__Study text__:
▼▼▼

In the age of streaming, in which nearly every subculture has its own show, somehow wine has been left behind.

The Wine Show

Considering there is a television show where a washed-up rapper learns carpentry from the Amish (Vanilla Ice Goes Amish), a show about prehistoric extraterrestrial conspiracy theories (Ancient Aliens) and a show where another rapper and his stoned friends watch a show about prehistoric extraterrestrial conspiracy theories (Action Bronson Watches Ancient Aliens), it’s difficult not to take the lack of US wine programming personally. Are we wine drinkers really lower on television executives’ priority list than competitive facial-hair enthusiasts (Whisker Wars)?

The wine shows that have been green-lit can be counted on one hand: Hugh Johnson’s Vintage: A History of Wine, a 13-episode series from 1989; Jancis Robinson’s Wine Course, which first aired on the BBC in 1995; Oz and Jamess Big Wine Adventure, which ran for two seasons in 2006 and 2007 on the BBC; and, most recently, The Wine Show, which was released on Hulu in the United States and Amazon Prime in the UK in 2016, and enters its third season later this year.

▲▲▲

__Activity 1__: From the wine programming text, return the part that opens with the words containing "Considering there is" and closes with "enthusiasts (Whisker Wars)?".
__Activity 2__: In the wine programming text, list every television show title that appears inside parentheses.
__Activity 3__: Write what comes next in the wine programming text, picking up after its final sentence.

__Collected material__:

▼▼▼

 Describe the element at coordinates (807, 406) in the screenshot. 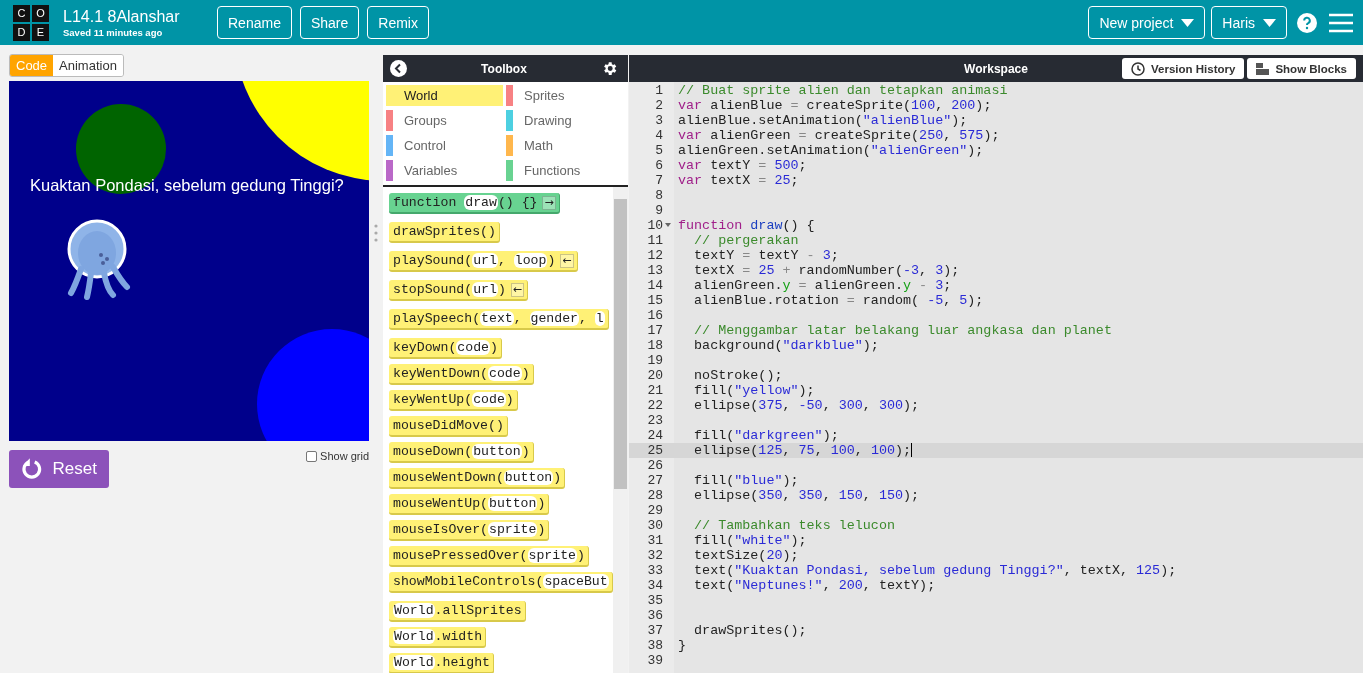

▲▲▲

__Response 1__:
Considering there is a television show where a washed-up rapper learns carpentry from the Amish (Vanilla Ice Goes Amish), a show about prehistoric extraterrestrial conspiracy theories (Ancient Aliens) and a show where another rapper and his stoned friends watch a show about prehistoric extraterrestrial conspiracy theories (Action Bronson Watches Ancient Aliens), it’s difficult not to take the lack of US wine programming personally. Are we wine drinkers really lower on television executives’ priority list than competitive facial-hair enthusiasts (Whisker Wars)?

__Response 2__:
Vanilla Ice Goes Amish
Ancient Aliens
Action Bronson Watches Ancient Aliens
Whisker Wars

__Response 3__:
Each of these shows is excellent, in its own way. But, notably, each of these shows is British: made by British production companies and starring British talent. For Masterpiece Theatre–loving, Anglophile oenophiles like me, the cast of The Wine Show is a pure delight. The main presenters are Matthew Goode, a quintessential English lad whose recent credits include The Crown and Downton Abbey; Matthew Rhys (aka Mr. Keri Russell), the charming Welshman who starred in The Americans and A Beautiful Day in the Neighborhood; and Joe Fattorini, the resident wine expert. (A rotating cast of guest stars drops in, including actor James Purefoy and critic Jancis Robinson in season two, and actor Dominic West, who is slated to appear in season three.)

The presenters’ chemistry is a huge part of The Wine Show’s appeal: Goode and Rhys are handsome, funny and charmingly self-deprecating when it comes to their lack of wine knowledge. Fattorini is enthusiastic and engaging, though, by his own admission, his taste skews conservative. He has a rather old-fashioned preoccupation with Port and other sweet, fortified wines, and during a travel segment in Georgia, he frequently mentions his “skepticism” of natural wine—which rings reactionary in a region with more than 8,000 years of wine-making history.

The Wine Show

But there’s certainly more to The Wine Show than good-looking, accented men exchanging bons mots. Each episode includes at least one ten-minute travel segment, in regions as far-flung as Argentina and Australia, Greece and Moldova. This commitment to high-budget, global inclusivity is admirable, as is the balanced coverage of Old World and New, but in its quest to explore some of wine’s thornier, more political issues, The Wine Show sometimes bites off more than it can chew.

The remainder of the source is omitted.